Se il paradosso è lo specchio della realtà

Vedi il video con la meditazione di don Agostino cliccando qui

Latemar (foto AC)

Queste parole di Gesù sono di quelle che si rannicchiano dentro di me, come un tesoro che desidera espandere la sua preziosità restando nascosto come un motore di vita.

Gesù ha amato molto la logica del paradosso, che prende avvio dallo sguardo aperto e sereno sulla realtà. Amare padre e madre più di Gesù sembra una cosa ovvia e sembra innaturale il contrario, invece, una volta che si è stabilito che ogni amore umano trova la sua origine in Dio, è chiaro che l’amore verso Dio ha una precedenza, perché da lui dipende ogni nostra relazione di amore e di amicizia.

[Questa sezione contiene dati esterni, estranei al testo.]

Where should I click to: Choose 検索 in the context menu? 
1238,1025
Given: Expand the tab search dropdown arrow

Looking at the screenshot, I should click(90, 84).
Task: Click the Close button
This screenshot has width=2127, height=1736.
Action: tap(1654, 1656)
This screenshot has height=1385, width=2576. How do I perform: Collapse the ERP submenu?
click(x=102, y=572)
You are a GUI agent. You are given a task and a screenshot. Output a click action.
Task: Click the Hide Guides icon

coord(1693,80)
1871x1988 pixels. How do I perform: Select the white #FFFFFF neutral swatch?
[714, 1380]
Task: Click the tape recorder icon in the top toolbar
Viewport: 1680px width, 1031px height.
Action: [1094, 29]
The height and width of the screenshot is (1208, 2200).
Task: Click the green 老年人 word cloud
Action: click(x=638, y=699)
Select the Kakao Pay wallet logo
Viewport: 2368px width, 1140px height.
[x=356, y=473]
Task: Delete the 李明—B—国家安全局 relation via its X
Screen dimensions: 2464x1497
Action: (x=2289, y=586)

Ad esempio, è ovvio che, per essere sicuro di avere l’acqua in casa, mi posso preoccupare solo di controllare che il mio rubinetto funzioni. Per il resto devo fidarmi di chi gestisce la rete idrica della città e tiene controllate le tubature, perché da questo dipende che l’acqua arrivi anche al mio rubinetto. Per dirla in un modo più poetico: se voglio bere l’acqua della fontana, devo amare la sorgente più del rubinetto! Proprio quello che dice Gesù.

Che ha ragione anche quando dice che trattenere per sé la propria vita significa perderla, mentre perderla significa trovarla. Nella nostra società dell’accumulo individualista, sembra vero esattamente il contrario: è sicuro solo ciò che trattengo per me. Ma la vita intesa nel suo livello essenziale non funziona così. Prendiamo come esempio il meccanismo automatico che governa il respiro: prova a respirare, comincia a inspirare, e adesso prova a trattenere il respiro dentro di te… ci riesci per un poco, ma poi, se persisti, la vita la perdi, devi espirare se vuoi vivere. Chi trattiene perde, Gesù ha proprio ragione anche qui, perché anche la vita nel suo livello biologico funziona solo se è un prendere per non trattenere, un continuo alternarsi di ricevere e donare.

Come il nostro respiro è l’amore: se ti limiti a trattenere l’amore che ricevi, accade che lo perdi; per trovarlo, devi donarlo, devi farlo circolare, devi inserire anche il tuo amore nel ritmo del ricevere e del dare. Il perdere è trovare, mentre il trattenere è perdere. E, soprattutto, basta poco e non è necessario essere ricchi. Basta «anche un solo bicchiere d’acqua fresca»: è il donarlo che ti rende capace di tutto.